Gosh, had they already decided to surrender, I would have thought they'd have done so immediately after Hiroshima instead of waiting for another city to be annihilated. Guess they weren't too smart back then.
0 Replies
 
Zippo
 
  1  
Reply Mon 6 Aug, 2007 12:51 pm
Re: HIROSHIMA
CoastalRat wrote:
Zippo wrote:
Despite propaganda about necessity and live saved by use of the bomb, history records that Japan knew the war was lost and had already decided to surrender by the time the bomb was used.


Gosh, had they already decided to surrender, I would have thought they'd have done so immediately after Hiroshima instead of waiting for another city to be annihilated. Guess they weren't too smart back then.


The Japanese had offered an ALMOST unconditional surrender before the bomb was dropped on Hiroshima. They only had two conditions - that Japan retain it's sovereignity and that they keep their Emperor (which was a mostly ceremonial role) . The USA refused, demanding nothing less than an unconditional surrender. Of course, the Japanese refused, just as nearly any country would refuse a surrender that did not guarantee that you would continue to exist as a nation afterwards.
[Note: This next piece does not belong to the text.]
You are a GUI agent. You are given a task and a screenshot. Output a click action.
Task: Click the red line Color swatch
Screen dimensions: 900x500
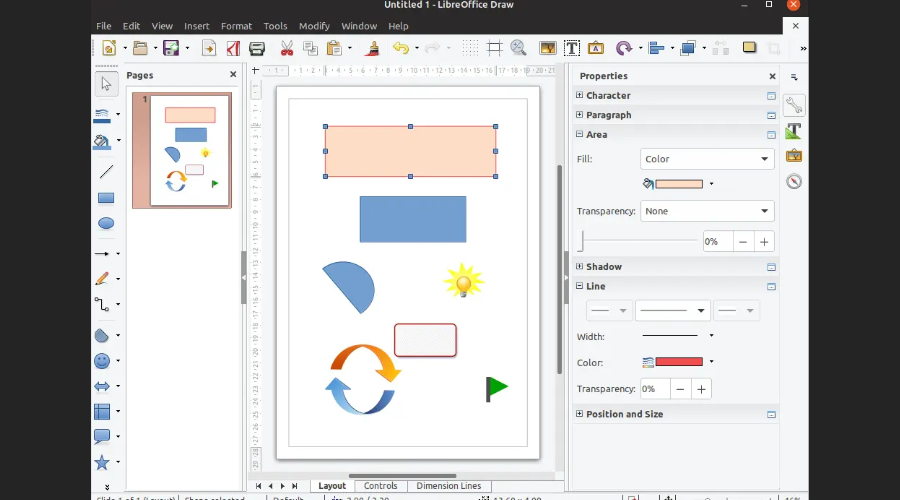678,362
We then drop a couple of bombs on them, which terrified them so much they gave in...and after we tested our bombs on them, we gave them the two things they wanted in exchange for peace anyway - Hirohito remained emperor of Japan until 1989. Japan is still a sovereign nation. The only difference between what Japan asked for and what we gave them is that they had a couple of cities nuked.

The real reason we turned down the surrender was we had already planned on using the bombs on Japan to demonstrate to the USSR that we had multiple atomic weapons and were willing to use them. The Japanese peace offer threw a wrench in their plans.

It's no surprise that the USA would act in such an evil fashion...even though the USA today is a mostly free society with considerable civil rights, we have no qualms about killing foreigners to achieve our political goals. In the first half of the 20th century, the USA was a country that effectively practiced apartheid, prohibited 'undesirable' races from immigrating, and imprisoned people for unpopular political beliefs. If the USA of 1945 existed today alongside the modern USA, it would probably be considered part of the 'Axis of Evil'.
0 Replies
 
Avatar ADV
 
  1  
Reply Wed 8 Aug, 2007 12:25 pm
This is, in point of fact, untrue.

The Japanese were debating the idea of surrender internally, certainly. The civilian leadership was generally in favor of surrender with a single condition - the retaining of the national polity, or in other words, the government. (Yes, yes, Emperor and all that; until after August 9th, that was more of a formality for their system than it would be for the British.)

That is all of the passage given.